Can we measure how much time a GPU waited during all-reduce?

Hi there. As all-reduce is a sync operation, if GPUs have difference in computing or i/o capability, faster GPUs will have to wait for slower ones. Is there a way to know how much time each GPU waited during an all-reduce operation?

@MaCasK by the time someone else answers your specific query, you can take a look at this post by @ptrblck

Thanks very much, but if I’m not misunderstanding, Nsight is only giving result externally? Is there some way to get the result within the training script so training can be adjusted according to it?
Also, to my knowledge Nsight is able to monitor GPU usage and I/O usage, but not for a particular process. The post you mentioned seems not so different from using time.time() or sth. else, not to seperate a all-reduce call into waiting and transferring.
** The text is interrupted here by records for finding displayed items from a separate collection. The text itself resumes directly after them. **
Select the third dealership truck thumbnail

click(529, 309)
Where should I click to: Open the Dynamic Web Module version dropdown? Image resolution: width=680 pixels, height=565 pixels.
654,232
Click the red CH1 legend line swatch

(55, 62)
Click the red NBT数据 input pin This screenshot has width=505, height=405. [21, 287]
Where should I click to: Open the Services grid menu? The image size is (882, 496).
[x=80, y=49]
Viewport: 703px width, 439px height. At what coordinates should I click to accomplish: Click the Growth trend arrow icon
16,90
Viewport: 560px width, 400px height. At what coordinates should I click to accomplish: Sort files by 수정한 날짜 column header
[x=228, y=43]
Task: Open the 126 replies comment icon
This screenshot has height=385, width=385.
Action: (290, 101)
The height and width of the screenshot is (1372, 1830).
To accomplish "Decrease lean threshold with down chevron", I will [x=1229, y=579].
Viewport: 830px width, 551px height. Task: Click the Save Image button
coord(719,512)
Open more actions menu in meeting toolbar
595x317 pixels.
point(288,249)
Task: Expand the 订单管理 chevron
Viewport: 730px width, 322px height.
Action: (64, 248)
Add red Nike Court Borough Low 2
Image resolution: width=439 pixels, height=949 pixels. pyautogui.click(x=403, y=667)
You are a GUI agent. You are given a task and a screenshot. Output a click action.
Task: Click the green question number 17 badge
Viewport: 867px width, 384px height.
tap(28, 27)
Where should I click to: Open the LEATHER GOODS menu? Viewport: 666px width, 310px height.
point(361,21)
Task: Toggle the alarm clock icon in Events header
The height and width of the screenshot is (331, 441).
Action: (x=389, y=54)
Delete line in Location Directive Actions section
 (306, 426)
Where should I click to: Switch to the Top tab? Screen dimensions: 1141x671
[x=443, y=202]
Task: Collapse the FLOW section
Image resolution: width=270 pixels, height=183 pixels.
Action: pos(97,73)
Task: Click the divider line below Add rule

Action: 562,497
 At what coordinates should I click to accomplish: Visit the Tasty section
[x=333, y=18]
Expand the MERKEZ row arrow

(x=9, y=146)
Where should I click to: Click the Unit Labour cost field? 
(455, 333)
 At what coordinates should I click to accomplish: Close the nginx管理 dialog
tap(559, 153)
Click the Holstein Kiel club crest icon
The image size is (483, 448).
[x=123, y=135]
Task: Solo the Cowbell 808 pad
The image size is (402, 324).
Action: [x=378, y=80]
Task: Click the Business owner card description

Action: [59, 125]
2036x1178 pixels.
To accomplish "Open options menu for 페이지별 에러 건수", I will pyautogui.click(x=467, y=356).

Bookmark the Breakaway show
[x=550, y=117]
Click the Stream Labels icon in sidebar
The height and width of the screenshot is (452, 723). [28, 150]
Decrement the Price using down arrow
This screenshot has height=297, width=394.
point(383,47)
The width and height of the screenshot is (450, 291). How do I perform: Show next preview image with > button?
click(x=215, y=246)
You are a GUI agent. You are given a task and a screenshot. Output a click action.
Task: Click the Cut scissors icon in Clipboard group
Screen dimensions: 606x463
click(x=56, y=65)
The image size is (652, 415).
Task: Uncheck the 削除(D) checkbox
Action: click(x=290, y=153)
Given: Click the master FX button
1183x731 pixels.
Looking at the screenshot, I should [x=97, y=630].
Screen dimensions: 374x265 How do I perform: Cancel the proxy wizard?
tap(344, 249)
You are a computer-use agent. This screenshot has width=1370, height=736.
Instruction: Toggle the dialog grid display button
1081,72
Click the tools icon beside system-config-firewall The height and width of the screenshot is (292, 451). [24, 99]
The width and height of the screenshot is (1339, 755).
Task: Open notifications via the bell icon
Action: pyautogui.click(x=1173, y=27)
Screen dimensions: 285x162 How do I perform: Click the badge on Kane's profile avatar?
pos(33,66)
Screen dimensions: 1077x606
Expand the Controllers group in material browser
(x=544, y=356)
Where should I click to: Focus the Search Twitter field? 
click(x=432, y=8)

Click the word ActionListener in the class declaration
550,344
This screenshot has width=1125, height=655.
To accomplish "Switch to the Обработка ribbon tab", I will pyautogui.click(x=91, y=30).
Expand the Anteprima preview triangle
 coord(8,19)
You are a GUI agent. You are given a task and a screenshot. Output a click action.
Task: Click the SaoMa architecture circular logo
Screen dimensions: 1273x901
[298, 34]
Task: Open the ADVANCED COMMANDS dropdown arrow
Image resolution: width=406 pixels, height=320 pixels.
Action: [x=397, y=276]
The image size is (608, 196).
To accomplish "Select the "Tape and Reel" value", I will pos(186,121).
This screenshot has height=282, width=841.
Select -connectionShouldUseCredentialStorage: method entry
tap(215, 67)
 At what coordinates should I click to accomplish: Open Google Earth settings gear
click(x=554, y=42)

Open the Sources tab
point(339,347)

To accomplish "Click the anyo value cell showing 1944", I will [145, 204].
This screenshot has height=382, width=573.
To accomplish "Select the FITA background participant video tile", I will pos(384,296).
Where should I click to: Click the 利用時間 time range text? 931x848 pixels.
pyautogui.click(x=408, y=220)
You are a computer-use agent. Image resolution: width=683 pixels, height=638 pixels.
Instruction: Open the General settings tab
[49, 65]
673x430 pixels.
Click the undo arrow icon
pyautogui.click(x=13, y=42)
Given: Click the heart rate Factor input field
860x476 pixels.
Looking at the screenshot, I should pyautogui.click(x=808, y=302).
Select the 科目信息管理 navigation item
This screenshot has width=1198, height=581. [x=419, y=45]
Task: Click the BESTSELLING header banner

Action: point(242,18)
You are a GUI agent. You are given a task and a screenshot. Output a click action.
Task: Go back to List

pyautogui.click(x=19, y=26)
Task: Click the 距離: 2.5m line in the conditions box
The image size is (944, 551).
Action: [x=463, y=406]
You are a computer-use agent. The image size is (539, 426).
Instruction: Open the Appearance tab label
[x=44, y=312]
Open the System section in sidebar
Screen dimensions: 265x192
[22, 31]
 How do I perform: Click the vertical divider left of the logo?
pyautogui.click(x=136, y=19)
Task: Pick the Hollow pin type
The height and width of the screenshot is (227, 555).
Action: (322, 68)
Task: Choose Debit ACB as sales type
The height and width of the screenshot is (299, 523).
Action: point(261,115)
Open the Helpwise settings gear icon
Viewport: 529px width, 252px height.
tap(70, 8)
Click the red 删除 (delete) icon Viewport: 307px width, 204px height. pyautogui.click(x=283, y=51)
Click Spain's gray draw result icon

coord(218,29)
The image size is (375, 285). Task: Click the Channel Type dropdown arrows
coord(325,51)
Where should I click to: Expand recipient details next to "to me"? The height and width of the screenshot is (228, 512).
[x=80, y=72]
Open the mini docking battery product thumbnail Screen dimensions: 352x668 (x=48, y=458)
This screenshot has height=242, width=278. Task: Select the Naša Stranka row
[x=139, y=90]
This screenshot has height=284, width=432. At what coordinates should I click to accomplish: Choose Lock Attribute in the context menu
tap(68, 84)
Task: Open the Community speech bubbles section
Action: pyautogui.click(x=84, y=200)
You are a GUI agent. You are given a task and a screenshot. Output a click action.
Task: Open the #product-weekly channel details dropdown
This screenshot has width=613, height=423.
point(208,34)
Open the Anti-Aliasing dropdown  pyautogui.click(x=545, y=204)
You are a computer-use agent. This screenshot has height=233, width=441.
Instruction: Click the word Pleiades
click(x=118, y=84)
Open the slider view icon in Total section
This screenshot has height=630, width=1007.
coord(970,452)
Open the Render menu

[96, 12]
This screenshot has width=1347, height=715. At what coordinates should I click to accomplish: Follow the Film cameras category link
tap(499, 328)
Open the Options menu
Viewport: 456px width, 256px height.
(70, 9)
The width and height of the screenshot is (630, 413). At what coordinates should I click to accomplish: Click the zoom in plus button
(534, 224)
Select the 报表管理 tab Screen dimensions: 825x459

So I’m afraid this can’t solve my problem.
Anyway, thanks to your answer.

@MaCasK yup, i know i did not answer your question :grinning:

Are you using multi gpu in your home system or somewhere else. I am planning to buy another GPU for my personal use hence the question

Nsight Systems will profile all processes in a PyTorch DDP run and will show the NCCL reductions. From the timeline view you can then reason about the IDLE/wait time of different processes.

yes, i’m using multi gpus

so I need to reason it manually? or there is some way to do it automatically during training?